Genetic variants of epileptic encephalopathy have been associated with mutations in certain genes such as ARX, CDKL5, SLC25A22 and STXBP1, among others[6]. The genetic abnormalities are thought to lead to epileptic encephalopathy as they are related to neuronal dysfunction or brain development problems[6]. The cause of some syndromes, like Landau-Kleffner Syndrome, is unknown[4].
How Doctors Diagnose the Condition
Diagnosis is based on clinical findings and brain wave testing. The characteristic test is an electroencephalogram (EEG), which is a procedure that records the brain’s electrical activity. It is performed by attaching electrodes to the scalp[4]. An EEG conducted over a longer period of time, specifically during sleep, will be most effective at capturing abnormalities[4]. An EEG can also be used to monitor progress and help determine treatment over time[4].
Magnetic resonance imaging (MRI) and computed tomography (CT) brain scans may also be used to better understand the abnormalities and determine treatment[4]. Structural abnormalities can often be identified through brain imaging[6].
Additionally, it is important for children with epileptic encephalopathy to receive speech, behavioral and educational assessments, to best determine interventions and long-term treatment plans[4]. Genetic and metabolic testing may also be conducted to identify underlying causes[6].
Treatment Approaches
The goals of treatment are not only to control seizures, but also to prevent or reverse neurologic loss of function[7]. Early diagnosis and initiation of treatment appear to be important in achieving better long-term outcomes[9]. In general, time is of the essence in diagnosis, and experienced specialists should promptly design a treatment plan[7].
A common feature of epileptic encephalopathies is that these disorders are usually difficult to treat with standard antiepileptic drugs[2]. As a result, more aggressive use of medications considered effective in suppressing abnormal brain waves between seizures, such as benzodiazepines, valproic acid, and lamotrigine, is often considered[2]. In general, antiepileptic drugs that are considered “spike suppressors” such as valproic acid, benzodiazepines, ethosuximide, levetiracetam, and lamotrigine may be preferable[9].

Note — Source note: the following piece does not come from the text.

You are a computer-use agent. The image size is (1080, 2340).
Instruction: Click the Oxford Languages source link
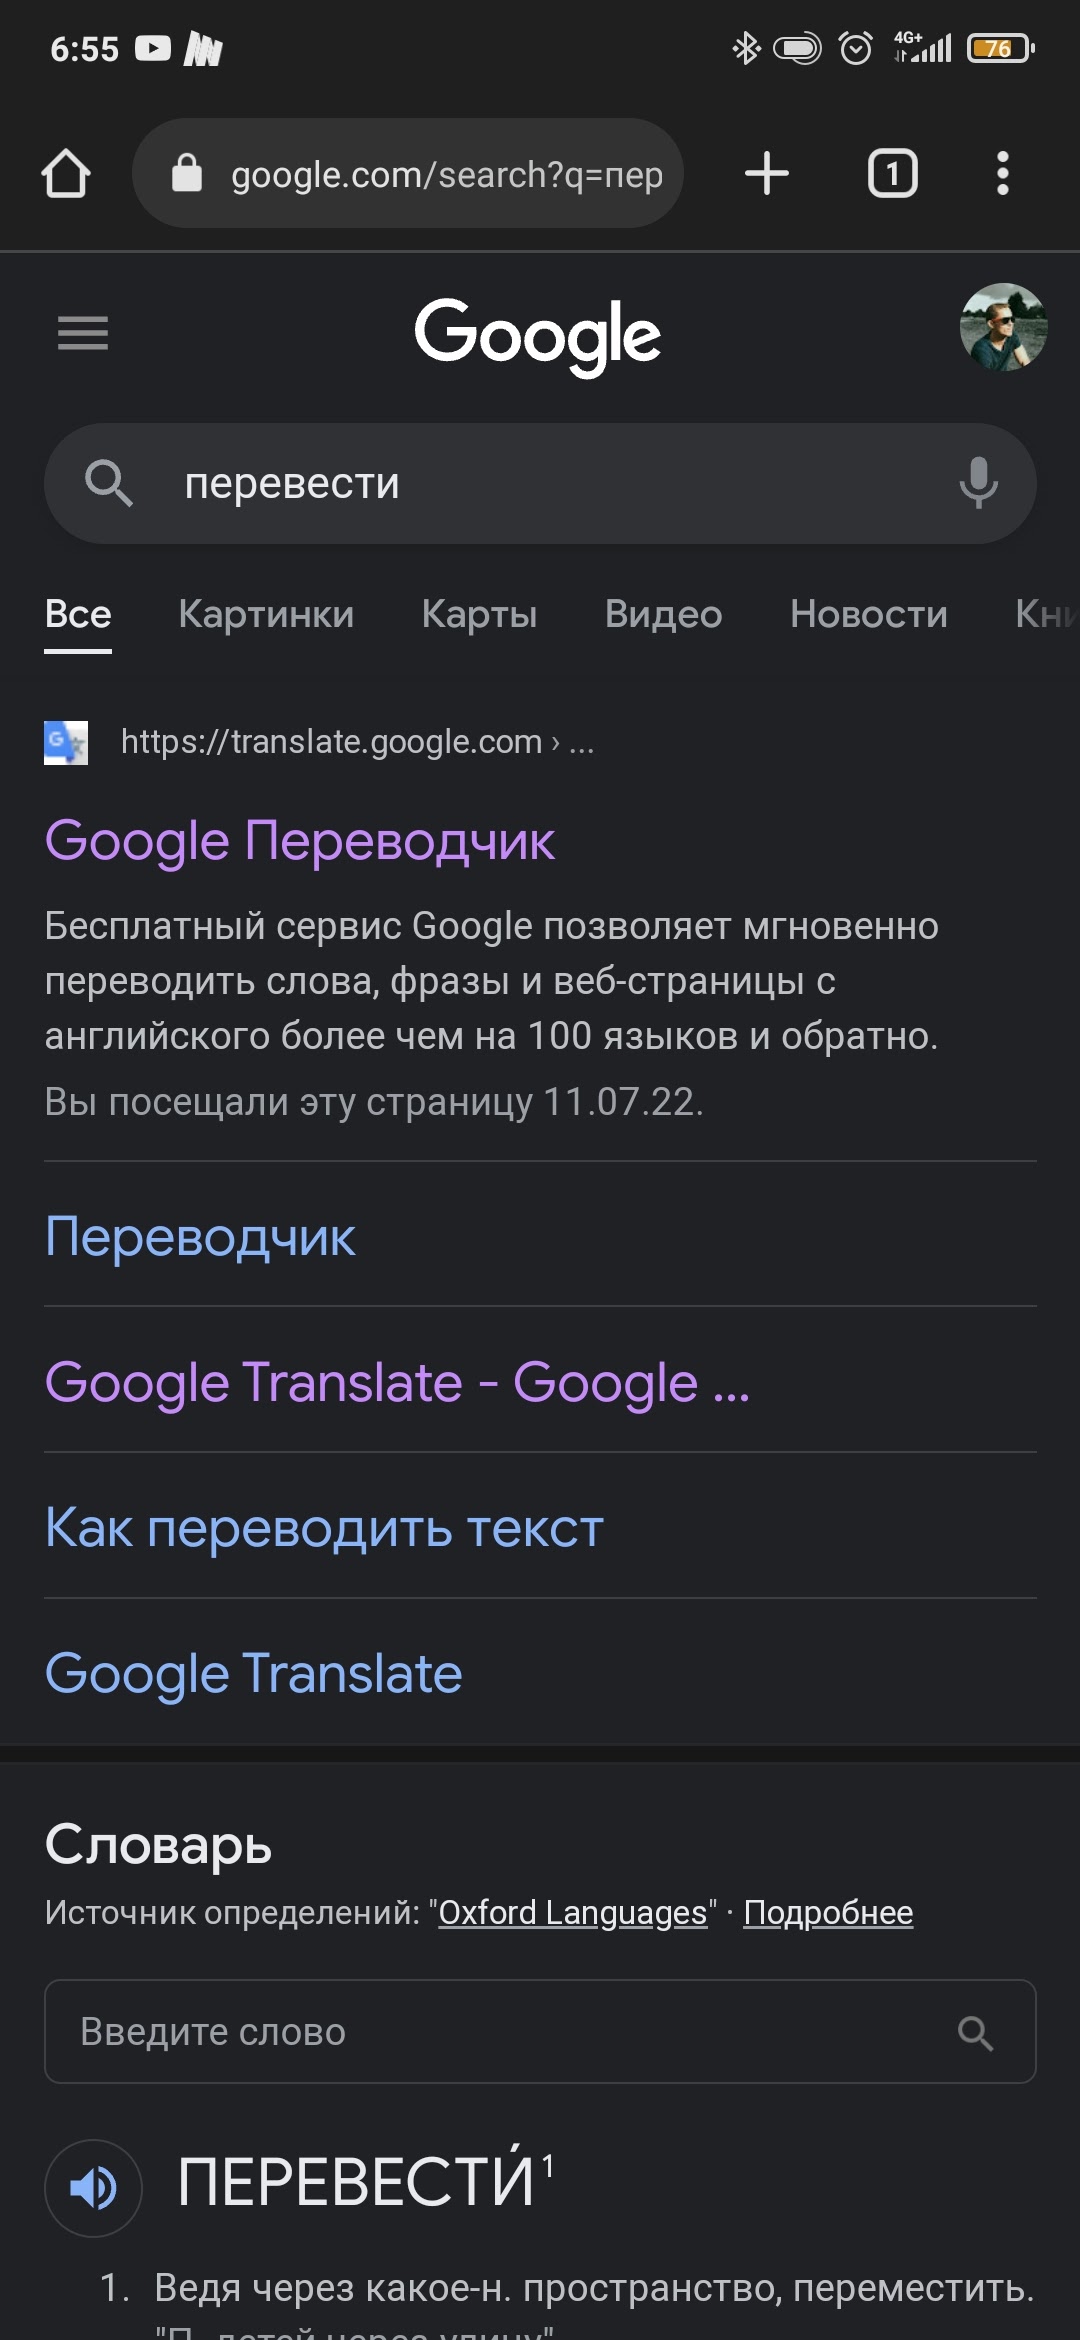coord(572,1912)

Hormonal and immune therapies are at the forefront of treatment in many cases, with traditional antiepileptic drugs and surgery playing a limited role[7]. Adrenocorticotropic hormone (ACTH) or corticosteroids may be used, usually after standard antiepileptic drugs have failed[9]. Immunomodulatory therapies such as intravenous immunoglobulin (IVIG) and plasmapheresis may also be considered[2].
A ketogenic diet may be helpful for some patients[2]. Surgical options are often considered when an identifiable lesion is present[7]. Vagus nerve stimulation and epilepsy surgery may be appropriate in select cases[9].
However, it is important to note that for most of these disorders, there are no controlled clinical trials investigating the therapeutic options, and only open-label data are available[9]. Antiepileptic drugs must be used carefully, as they may aggravate seizures or worsen cognitive function[9]. The degree of correlation between brain wave abnormalities and neuropsychological deficits requires better description in most of these syndromes. However, often a goal of treatment is to improve the brain wave pattern while monitoring for concurrent cognitive improvement to confirm that treatment is indeed worthwhile[9].
Early diagnosis and proper intervention are key to success[4]. Vigilance in monitoring baseline and progression of cognitive status in these disorders is required to gauge the effects of treatment on thinking abilities[9]. Ongoing clinical and basic research may lead to better understanding of these devastating conditions and to better and more effective therapies[7].